Superstição ou religião?

Superstições são tão antigas quanto a humanidade. Existem desde a época em que os primeiros grupos humanos louvavam a natureza com seus rituais pagãos. Antes de o cristianismo se tornar religião oficial do Império Romano, por exemplo, no século 4, magia e superstição eram costumes bastante populares.

Os homens daquela época viviam mais próximos dos seus deuses, e fazer pequenos feitiços era tão normal quanto plantar ou colher. Até que as religiões monoteístas deflagraram uma guerra ao paganismo e à feitiçaria, condenando qualquer um que não concordasse com suas regras de comportamento.

Superstição virou sinônimo de ignorância, coisa de povos “menos desenvolvidos”. “É complicado definir o que é exatamente superstição. Porque a crença do outro é sempre a supersticiosa, nunca a nossa”, diz Ricardo Mário Gonçalves, professor aposentado de história das religiões da USP. “Superstição envolve avaliações extremamente subjetivas. Ficamos todos com a impressão errada de que só os fracos acreditam nessas bobagens”, afirma.
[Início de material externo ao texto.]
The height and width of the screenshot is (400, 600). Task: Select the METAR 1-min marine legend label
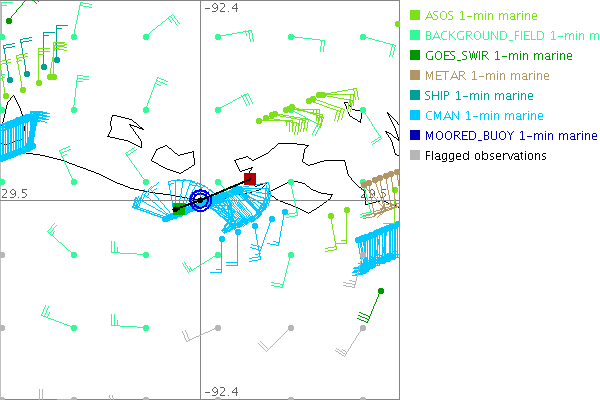(x=487, y=76)
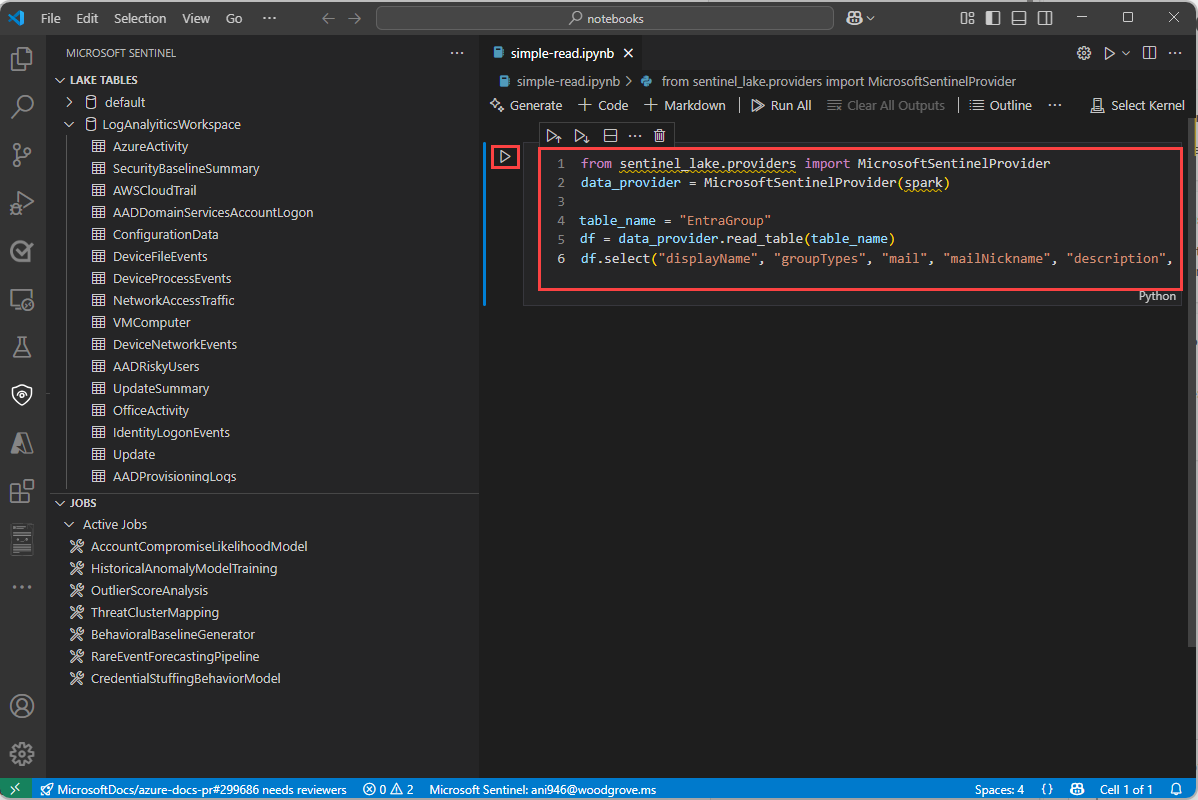1198x800 pixels.
Task: Delete the cell using trash icon
Action: pyautogui.click(x=659, y=136)
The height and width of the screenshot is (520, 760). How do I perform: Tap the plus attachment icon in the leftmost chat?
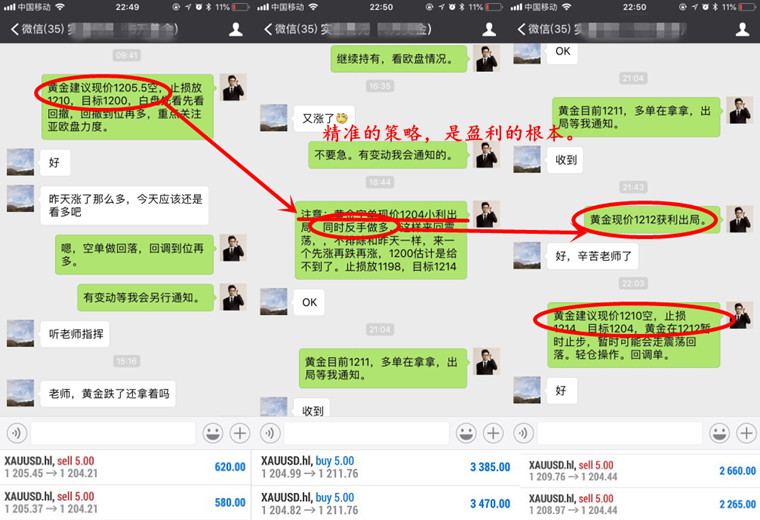pos(240,433)
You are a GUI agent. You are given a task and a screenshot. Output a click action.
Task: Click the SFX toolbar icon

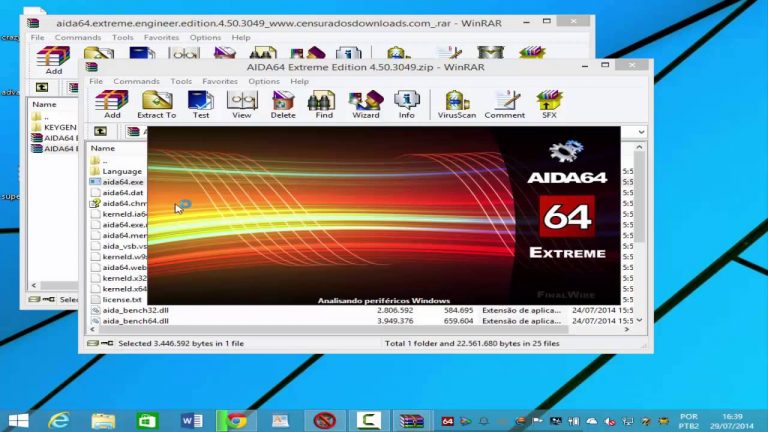[x=549, y=104]
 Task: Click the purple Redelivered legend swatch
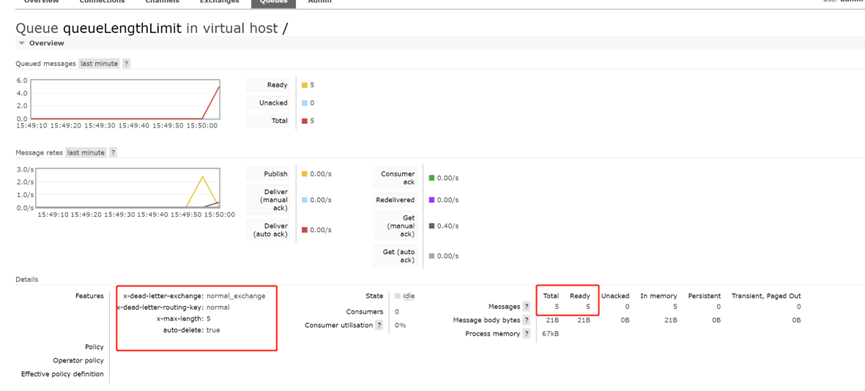pos(432,200)
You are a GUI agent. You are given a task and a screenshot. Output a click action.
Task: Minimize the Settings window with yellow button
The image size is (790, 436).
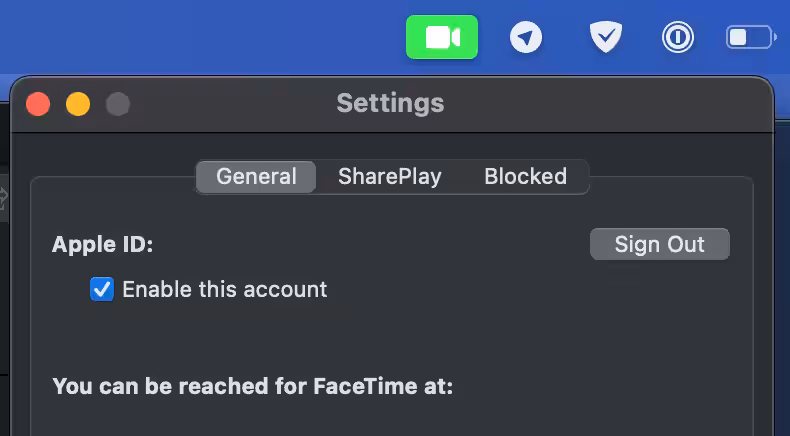pos(78,104)
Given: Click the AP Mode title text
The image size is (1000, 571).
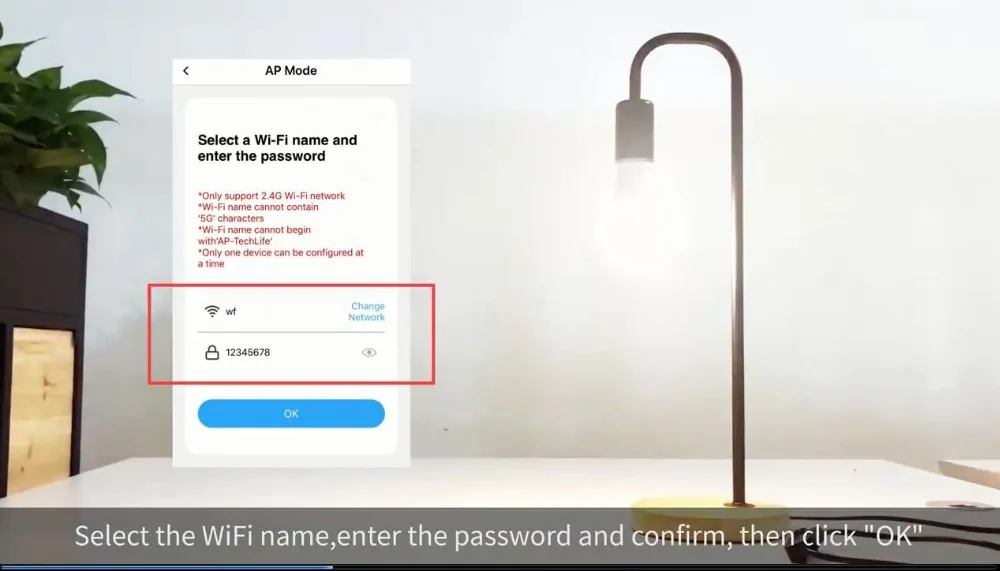Looking at the screenshot, I should (291, 71).
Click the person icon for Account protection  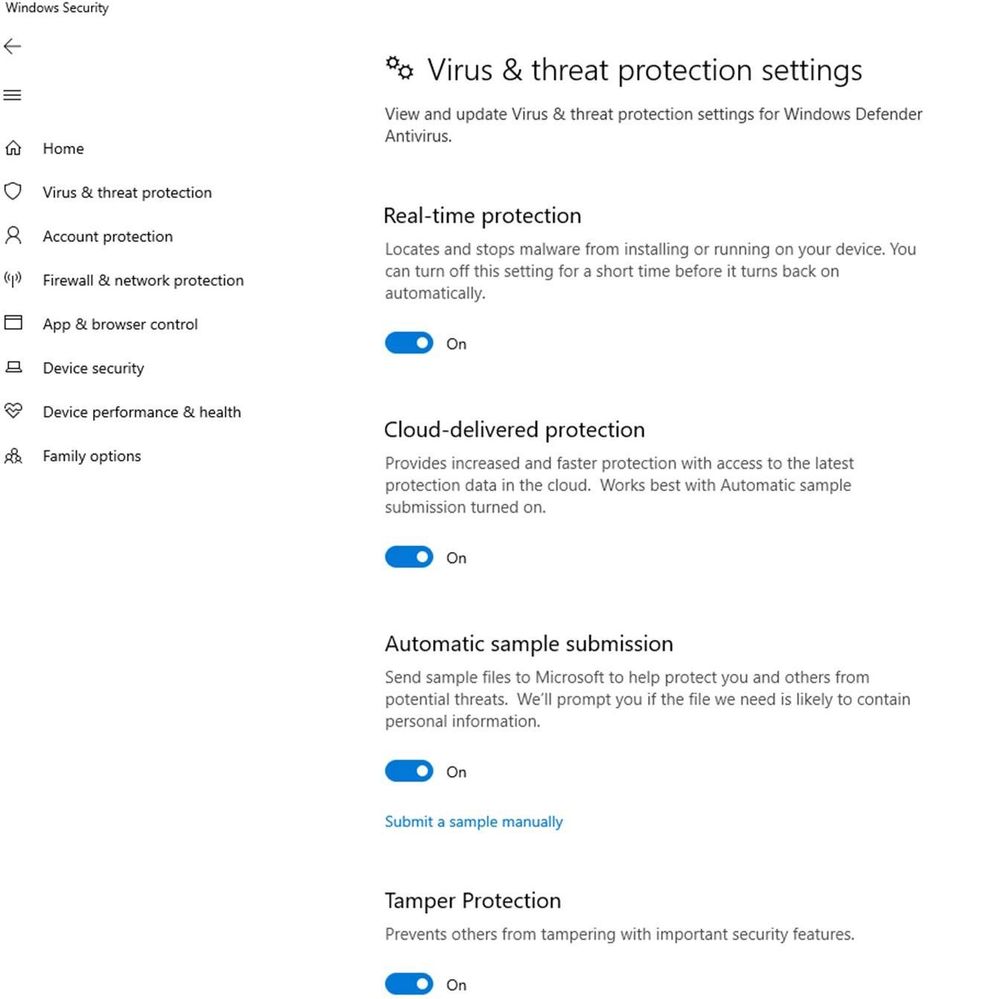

Professor do Departamento de Sociologia da USP e autor do livro A Magia, Antônio Flávio Pierucci vê na confissão católica, que permite zerar os pecados praticamente num vapt-vupt com o padre, um bom exemplo de como o que é crença para uma pessoa pode facilmente soar como esquisitisse para outra. “Os protestantes acham a absolvição (confessional) algo esquisitíssimo, quase feitiçaria. Tudo depende do ângulo pelo qual avaliamos os costumes alheios”, afirma .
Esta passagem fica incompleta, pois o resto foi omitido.